You’re not alone. I’ve been there — sitting in the doctor’s office, pretending I understood while secretly Googling “SGOT test” on my phone under the table. Turns out SGOT is one of those old-school medical terms that’s still hanging around, even though most labs now call it AST (Aspartate Aminotransferase). Same thing, different name.

So let’s talk about the SGOT test like two normal people over coffee — no medical degree required.

First off: What the heck is the SGOT test anyway?

Your liver (and to a lesser degree your heart and muscles) makes this enzyme called AST or SGOT. When those cells get damaged or die, the enzyme leaks into your blood. The SGOT test just measures how much of it is floating around.

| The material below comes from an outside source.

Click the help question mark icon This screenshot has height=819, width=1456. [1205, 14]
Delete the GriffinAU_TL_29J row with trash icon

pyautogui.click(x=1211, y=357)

Think of it like this: if your liver is a nightclub, SGOT/AST are the bouncers. Normally they stay inside doing their job. When the place gets wrecked (inflammation, alcohol, hepatitis, etc.), the bouncers spill out onto the street. More bouncers outside = something bad probably happened inside.

Normal SGOT levels (so you can stop panicking)

Here’s what labs usually consider normal:

  • Men: 10–40 U/L
  • Women: 9–32 U/L
  • Kids: can be a little higher, up to 50 U/L

Anything above 40–50 starts raising eyebrows, but here’s the thing doctors won’t always tell you straight: a slightly high SGOT by itself doesn’t mean much.

I once had a patient whose SGOT was 68. He freaked out thinking he had cirrhosis. Turns out he’d done a brutal leg day at the gym two days before. Muscle damage from lifting heavy can bump SGOT up just like liver damage can.

Common reasons your SGOT test comes back high

Here are the usual suspects — from “chill, it’s fine” to “yeah, we need to look deeper”:

  • Intense exercise (especially weight training or marathon running)
  • Medications — statins, painkillers, even some antibiotics
  • Alcohol — even a heavy weekend can spike it
  • Fatty liver (the most common cause these days)
  • Viral hepatitis (A, B, or C)
  • Heart attack or heart failure (less common now that we have better heart tests)
  • Muscle disorders or major injuries

SGOT vs ALT — why your doctor always orders both

You’ll almost never see an SGOT test by itself. It’s always paired with ALT (Alanine Aminotransferase). Why? Because ALT is way more specific to the liver.

Quick cheat sheet I use:

  • Both SGOT and ALT high → probably liver
  • SGOT high, ALT normal → maybe muscle or heart
  • ALT way higher than SGOT → classic for viral or alcoholic hepatitis
  • SGOT way higher than ALT → think alcohol or cirrhosis

Real story time

My buddy Mike got blood work done before starting a new job. SGOT was 92, ALT was 105. He hadn’t drunk in weeks, eats clean, exercises like a beast. Full panic mode.

We repeated the test two weeks later after he stopped his pre-workout and cut back on deadlifts — both numbers dropped to the 30s. Lesson learned: sometimes the SGOT test catches you flexing too hard, not your liver failing.

When you should actually worry about a high SGOT

Red flags I tell people to watch for:

  • Yellow skin or eyes (jaundice)
  • Dark urine + pale stools
  • Constant exhaustion
  • Swelling in your legs or belly
  • Unexplained weight loss
  • SGOT over 200–300 (especially if it stays high on repeat tests)

If you’ve got any of those, don’t wait — get seen.

How to lower SGOT levels naturally (if your doc says it’s safe)

Most of the time it’s about fixing the root cause, but these help:

  • Cut the booze for a few weeks (or longer if fatty liver is the issue)
  • Drop processed junk and sugar
  • Coffee — yeah, actual studies show 2–3 cups a day protects the liver
  • Exercise, but don’t go full CrossFit beast mode right before bloodwork
  • Milk thistle and turmeric get thrown around a lot, but evidence is meh. Focus on the basics first.

The bottom line on your SGOT test

One weird number on a lab sheet doesn’t tell the whole story. I’ve seen people with SGOT in the thousands walk in feeling fine (acute hepatitis) and people with SGOT of 45 get told they’re dying (they weren’t).